* _Texte fourni_
########################################

Peut-on faire de Julien Sorel un homme trans ? # théorie littéraire n°1

Publié le par Angel Bain

Kim Rossi Stuart dans le rôle de Julien Sorel dans le téléfilm de Jean-Daniel Verhaeghe (1997)

Kim Rossi Stuart dans le rôle de Julien Sorel dans le téléfilm de Jean-Daniel Verhaeghe (1997)

J'ai parfois des idées bizarres. Certaines sont plus bizarres que d'autres, et parmi celles-là, il y a celle que j'appelle "la trans-personnagisation", le fait d'attribuer à des personnages de la littérature un caractère queer qu'ils n'avaient pas au départ. C'est mon côté lobby LGBT, j'aime envahir le monde. Un jour, mon professeur de littérature m'a en effet dit qu'une oeuvre était aussi ce qu'on en lisait. Je doute qu'il s'attendait à ce que dans ma tête, ça se traduise par la transformation de Julien Sorel en homme trans, mais bon, tout de même, qu'il soit béni par la Force pour avoir légitimé d'un coup les milliers de théories farfelues au sujet d'oeuvres littéraires qui traînent sur internet et qui ne vont pas tarder à être rejointes par la mienne.

########################################

* _Données fournies_
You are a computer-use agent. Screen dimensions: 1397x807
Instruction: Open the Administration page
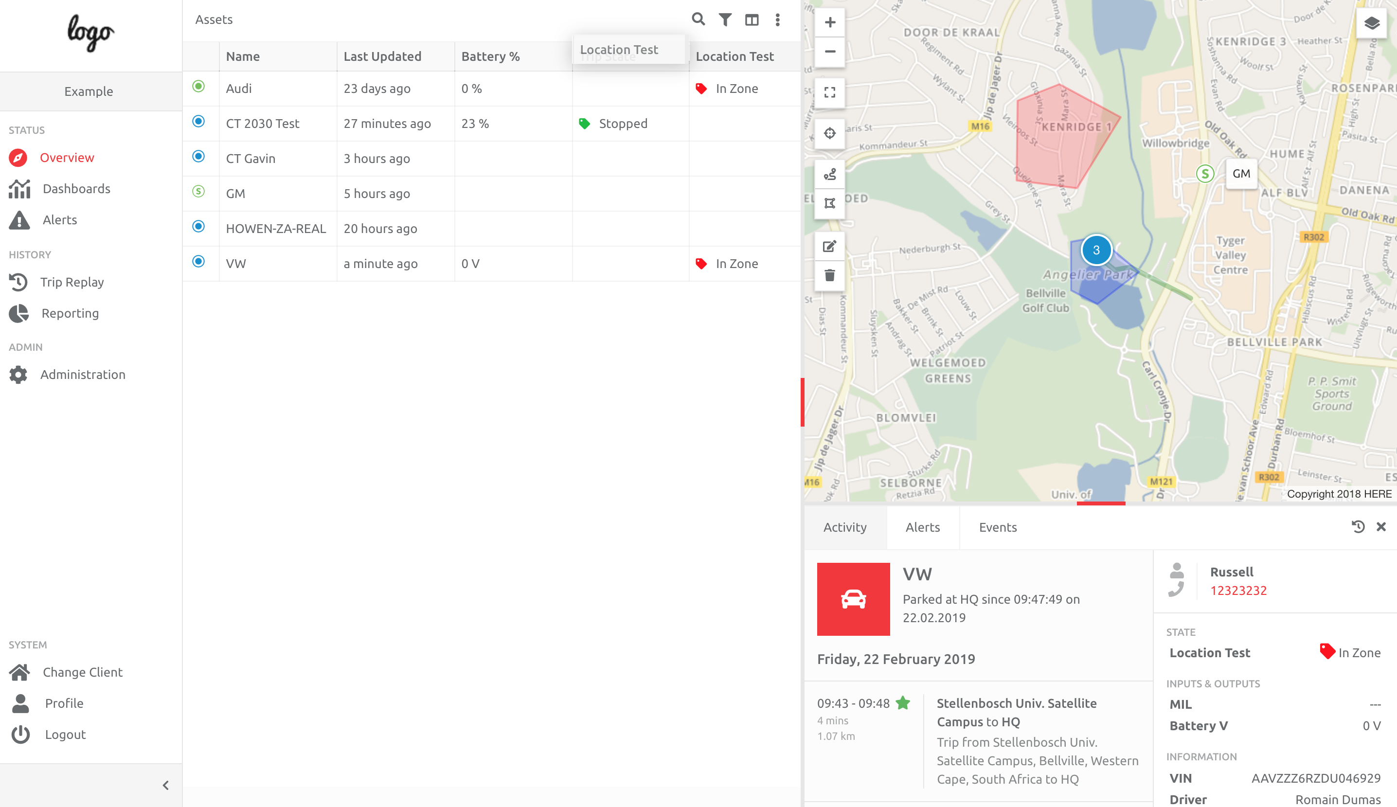click(x=83, y=374)
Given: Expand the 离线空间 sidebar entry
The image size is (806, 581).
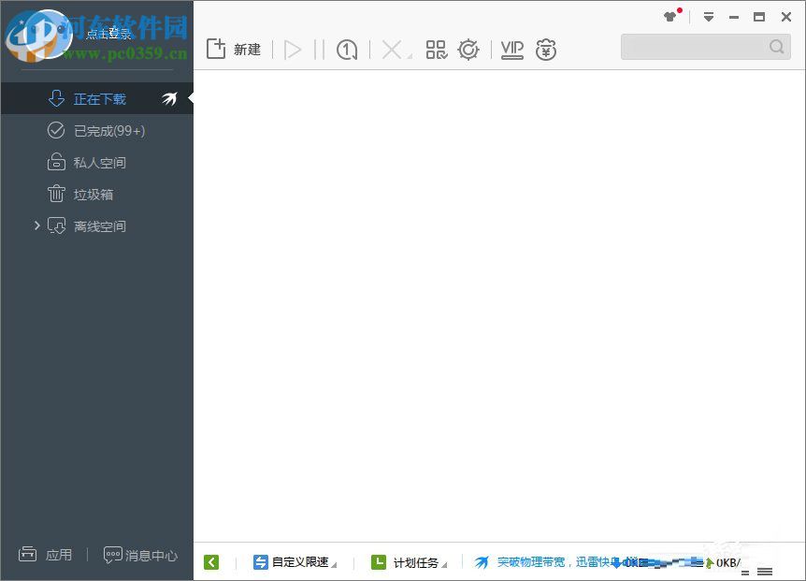Looking at the screenshot, I should 36,225.
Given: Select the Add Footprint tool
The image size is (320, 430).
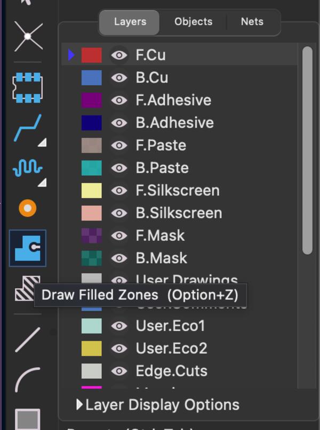Looking at the screenshot, I should [x=27, y=88].
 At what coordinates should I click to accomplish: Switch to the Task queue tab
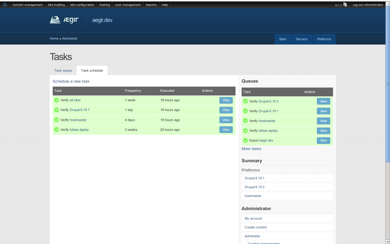[x=63, y=70]

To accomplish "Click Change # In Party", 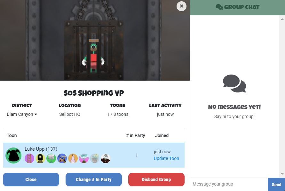I will point(93,179).
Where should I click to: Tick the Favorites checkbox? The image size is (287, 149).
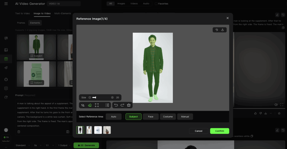point(156,4)
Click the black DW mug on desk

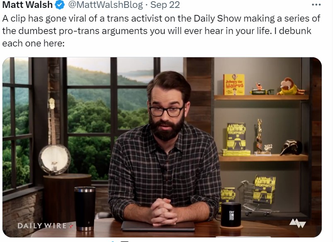click(x=231, y=215)
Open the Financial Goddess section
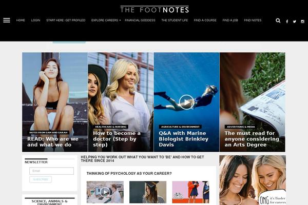This screenshot has height=205, width=308. pos(140,20)
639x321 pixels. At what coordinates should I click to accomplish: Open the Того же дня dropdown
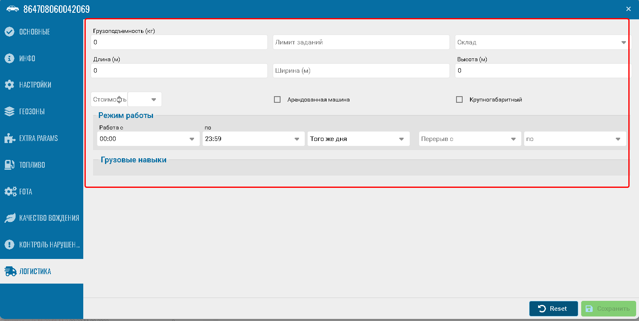point(402,139)
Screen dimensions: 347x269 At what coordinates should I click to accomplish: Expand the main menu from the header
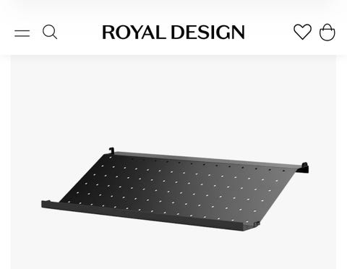22,33
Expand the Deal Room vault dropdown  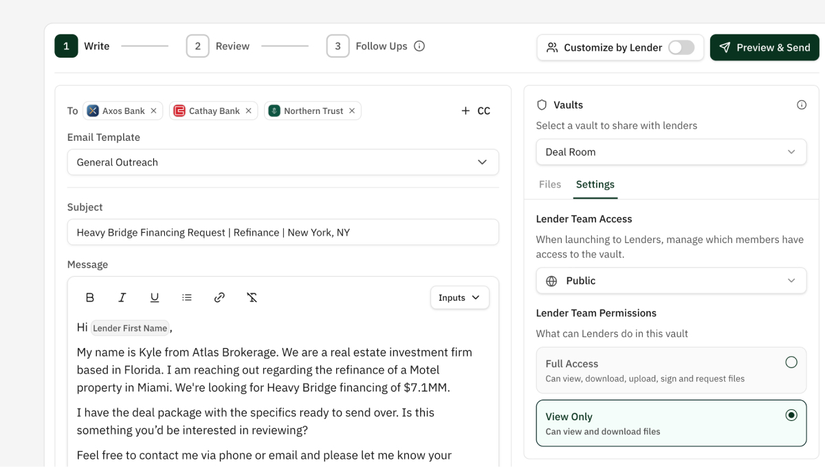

########################################

* _Objectif_
Poursuivez le billet sur Julien Sorel en homme trans en reprenant juste après sa dernière phrase.

* _Réponse rédigée_
Julien Sorel, donc. Le personnage principal du roman le Rouge et le Noir de Stendhal. Si vous ne l'avez pas lu, ou si c'est il y a longtemps, et que vous ne vous en souvenez pas, je vous invite à lire les articles  et . Ils vous rafraîchiront la mémoire quant à l'intrigue générale. Vous constaterez que tout dans ce résumé va contre mon idée ; en effet, la famille de Julien le voient comme un homme, et Mathilde de la Mole tombe enceinte de lui, ce qui semble rendre totalement impossible mon idée. 

Cependant, le titre de cet article n'est pas "Julien Sorel est-il un homme trans ?" mais "Peut-on faire de Julien Sorel un homme trans ?". Ainsi, vous comprendrez aisément que le sujet que je me donne est de voir les limites de l'interprétation que l'on peut faire d'une oeuvre. Comme prémisse, je pose cette idée que l'interprétation d'une oeuvre est à la fois infinie et finie : en effet, il existe une infinité de manières d'interpréter une oeuvre littéraire, cependant cette infinité se situe dans des limites. Si cette idée vous semble un peu compliquée, imaginez l'intervalle de nombre entre 1 et 2 : il y a 1,01, 1,2, 1,456, etc. Il en existe une infinité ; cependant, le nombre 3 n'est pas dans cet intervalle. Les interprétations d'une oeuvre fonctionnent de la même manière.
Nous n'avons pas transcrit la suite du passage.